What to do if you entered information on a suspicious page

If you entered payment information: Contact your card issuer immediately and report the transaction as potentially fraudulent. Request a new card number. Monitor your statements for small test charges.

If you entered a login or password: Change the password on the account immediately and enable two-factor authentication. If you use the same password elsewhere, update those accounts as well.

If you provided your name, email, and phone number: Expect targeted phishing follow-up referencing the venue. Be skeptical of any emails or texts that ask you to confirm a membership or shipment.

What to remember at breweries and wineries

  • The relaxed, social atmosphere of a tasting room is designed to lower your guard — which is precisely why it's a productive environment for tampered QR codes.
  • Check the address bar after scanning: the domain should clearly match the venue's official website.
  • Ask a staff member to confirm the menu URL, Wi-Fi network, or club sign-up link before entering any payment or personal details.
  • The same tampered-QR approach that works here also works at coffee shops and bars and nightclubs — the setting changes, the attack doesn't.
  • Seasonal peaks — summer tastings, harvest festivals, holiday gift memberships — bring higher attacker activity alongside higher foot traffic.

See also

Download QRsafer for iOS or Android and scan any brewery or winery QR code before your browser opens it. It takes two seconds and tells you whether the destination is safe before you hand over anything.

FAQ

Can a QR code at a winery or brewery tasting room be fake?

Yes. Sticker QR codes placed over legitimate ones on table cards, bar-top menus, and tasting-flight boards are the most common vector. The sticker is printed to match the original in size and style, and in the relaxed lighting of a taproom or barrel room it's nearly invisible. When scanned, the fake code leads to a page that mimics the venue's ordering or menu interface — often using the same logo and color scheme — but any payment details you enter go directly to the attacker. The real venue's menu or ordering app will always display the venue's name in the browser address bar and match a domain you can verify on the venue's official website.

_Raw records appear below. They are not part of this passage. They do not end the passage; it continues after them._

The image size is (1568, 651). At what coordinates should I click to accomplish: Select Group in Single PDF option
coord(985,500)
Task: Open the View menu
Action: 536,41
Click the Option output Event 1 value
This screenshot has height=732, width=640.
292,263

What do scammers do with card details collected from a fake wine-club or brewery QR code?

Card details captured through a phishing payment page are either used immediately for fraudulent purchases or sold in bulk on dark-web marketplaces. Name, email, and phone number collected through a fake club-membership form are used for targeted phishing — you may receive convincing follow-up emails or texts that reference the winery or brewery by name. If the form asks for a recurring billing authorization, the scammer may attempt small test charges before making larger ones, counting on the subscription format to delay detection.

How do I tell a legitimate 'join our club' QR code from a scam?

Legitimate winery and brewery clubs process memberships through their own website or a well-known platform (WineDirect, Commerce7, Shopify). After scanning, the address bar should show a domain that clearly matches the venue — usually the same domain as their official website. Red flags include a generic domain with no venue branding, a form that asks for full card details on the first screen with no order confirmation step, and any urgency language ('offer expires today,' 'limited spots'). When in doubt, ask a staff member for the URL and type it directly into your browser instead of scanning.

Does QRsafer protect me when I'm at a brewery or winery?

Yes. Before scanning any QR code at a brewery, winery, or taproom — on a tasting menu, a wine-club sign, a tour-booking placard, or a social media post from the venue — scan it with QRsafer first. QRsafer checks the destination URL against threat intelligence databases and flags links to phishing pages and fraudulent payment portals as Risky or Dangerous before your browser opens them. In a relaxed setting where you're unlikely to pause and scrutinize a URL, scanning with QRsafer first adds two seconds of safety before you hand over your card or personal details.